L’Apocalisse dei Sud

di Antonio Bruno

Il Sud non è geografia: è destino. Non è latitudine: è condanna. Il Sud è la crepa che percorre la modernità intera, la sua piaga non rimarginabile. Dove c’è dominio cieco della tecnica, là sorge il Sud; dove il Capitale trasforma comunità in scarti, là si apre il Sud; dove il potere politico si riduce a maschera grottesca, là esplode il Sud.

Le statistiche parlano di percentuali, ma non dicono nulla del dolore. I numeri anestetizzano, riducono la tragedia a calcolo. La letteratura, sola, annuncia e prefigura: è parola oracolare, è l’urlo che squarcia il silenzio delle cifre. Borges e Bufalino, Scotellaro e Leogrande: tutti hanno visto l’abisso. E quell’abisso è oggi planetario.

Il “Mezzogiorno” è ovunque: in Africa come nei sobborghi d’Europa, in America Latina come nelle periferie metropolitane del Nord. Meridionali si diventa, inevitabilmente, sotto l’impero della globalizzazione. Il Sud è la forma che assume la vita quando perde senso, quando il lavoro non redime più, quando la terra non è più madre ma carcassa da sfruttare.

E la politica? Ombra senza corpo. Spettacolo miserevole. I nuovi feudatari accumulano potere personale, mentre le decisioni essenziali – quelle che riguardano il futuro di un popolo, la dignità di una comunità – evaporano nei corridoi dei mercati e delle tecnocrazie. La scuola, ridotta a officina dell’omologazione, consegna generazioni intere all’obbedienza.
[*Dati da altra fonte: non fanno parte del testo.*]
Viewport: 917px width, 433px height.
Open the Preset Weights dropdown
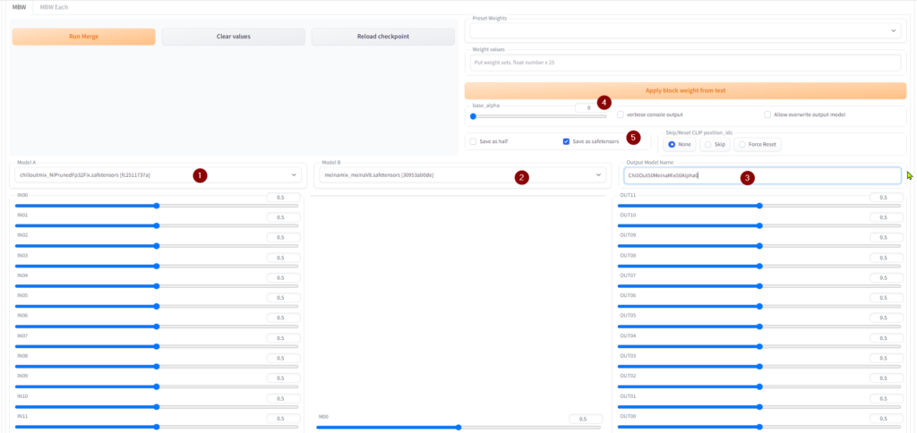click(x=685, y=30)
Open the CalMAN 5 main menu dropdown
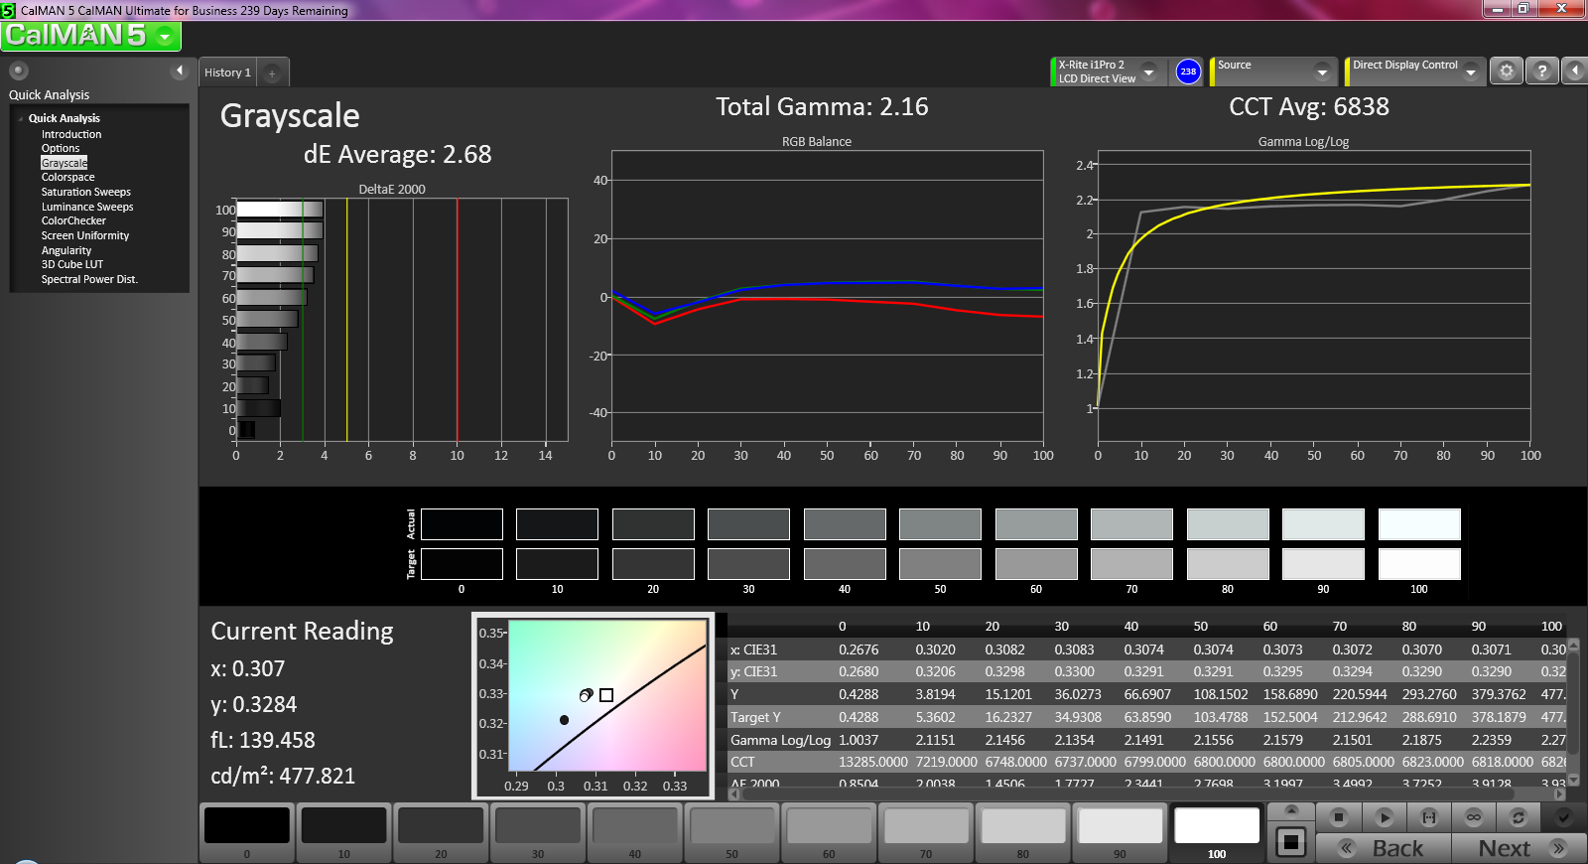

E allora ascoltate: i Sud sono i segni dell’Apocalisse che avanza. Non “fine del mondo”, ma rivelazione implacabile. Rivelano che la civiltà del Capitale divora se stessa, che nessuna periferia è lontana, che nessuna migrazione è estranea. Rivelano che il mondo intero, se non si desta, sarà Sud: Sud dell’anima, Sud della dignità, Sud dell’umano.

Ci salverà la letteratura? Ci salverà la scuola? Illusione, se resteranno consolazioni. Potranno salvarci solo se torneranno ad essere fuoco, se sapranno incendiare coscienze, se diventeranno lotta contro l’“Impero dell’Identico” che vuole annullare ogni differenza.

Non resta che scegliere: o il Sud come tomba, o il Sud come annuncio di un’altra civiltà. O l’acquiescenza all’impero del Numero, o il riscatto attraverso una nuova parola, un nuovo logos, che dia senso all’esistenza e rovesci l’ordine che ci divora.

Il Sud è l’Apocalisse. E l’Apocalisse non è fine, ma giudizio.


Meridionali si diventa di Sandro Abruzzese (Rogas, 286 pagine, 22 euro) è l’ultimo lavoro del docente irpino di Ferrara, una raccolta di articoli che esplora con acume e chiarezza il tema della meridionalità, ieri, oggi e domani.

Il libro sviluppa una tesi netta e provocatoria: così come esiste uno iato tra città e campagna, tra centro e periferia, esiste un vero e proprio muro tra civiltà tradizionale e civiltà tecnologica. Chi non riesce a sentirsi a proprio agio nella modernità è destinato a vivere una condizione di marginalità nel pensiero sociopolitico dominante.

Per Abruzzese, il nodo centrale della dicotomia Nord-Sud riguarda il rapporto con il capitalismo: le aree periferiche non dispongono degli strumenti necessari per competere sul piano nazionale e internazionale. Tuttavia, l’autore sottolinea con forza che rimanere indietro nel mercato non equivale a essere culturalmente o comportamentalmente arretrati.

Con lucidità e spirito critico, Meridionali si diventa offre uno sguardo attento sulle dinamiche sociali e culturali del Mezzogiorno, invitando a riflettere sulla complessità della nostra identità collettiva.